▶ Brief: Beginning at the line that mentions "You are a computer-use", retype the rest of the records below exactly. Pictures are not part of the copy.

[Saved entries]
::::

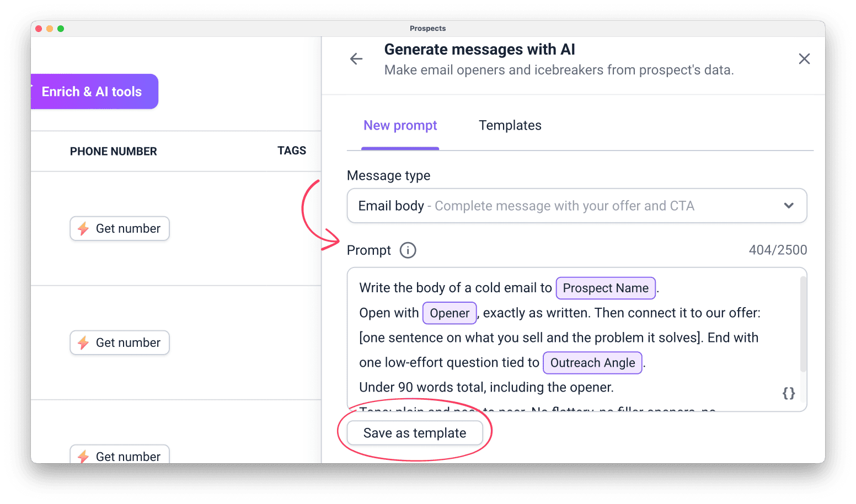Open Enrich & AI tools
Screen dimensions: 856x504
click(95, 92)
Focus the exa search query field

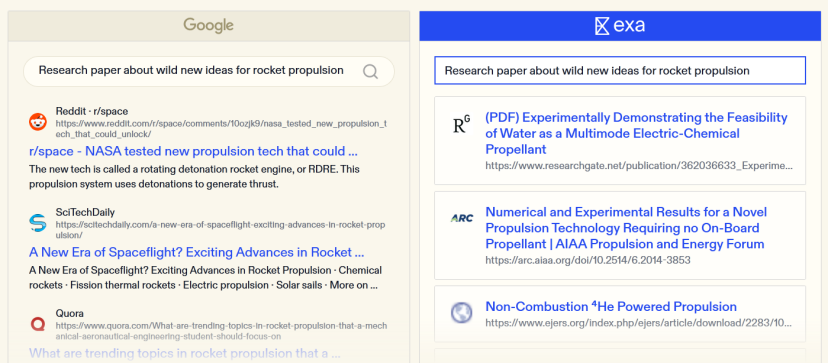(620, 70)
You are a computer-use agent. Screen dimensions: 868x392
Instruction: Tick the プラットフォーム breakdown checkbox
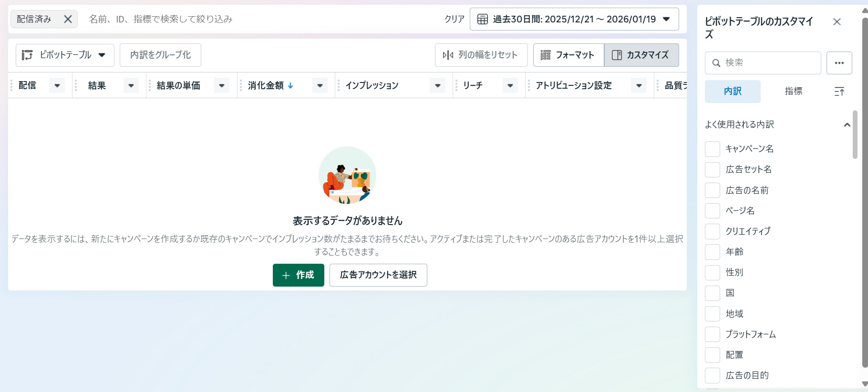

::::

▶ Your solution:
You are a computer-use agent. Screen dimensions: 868x392
Instruction: Tick the プラットフォーム breakdown checkbox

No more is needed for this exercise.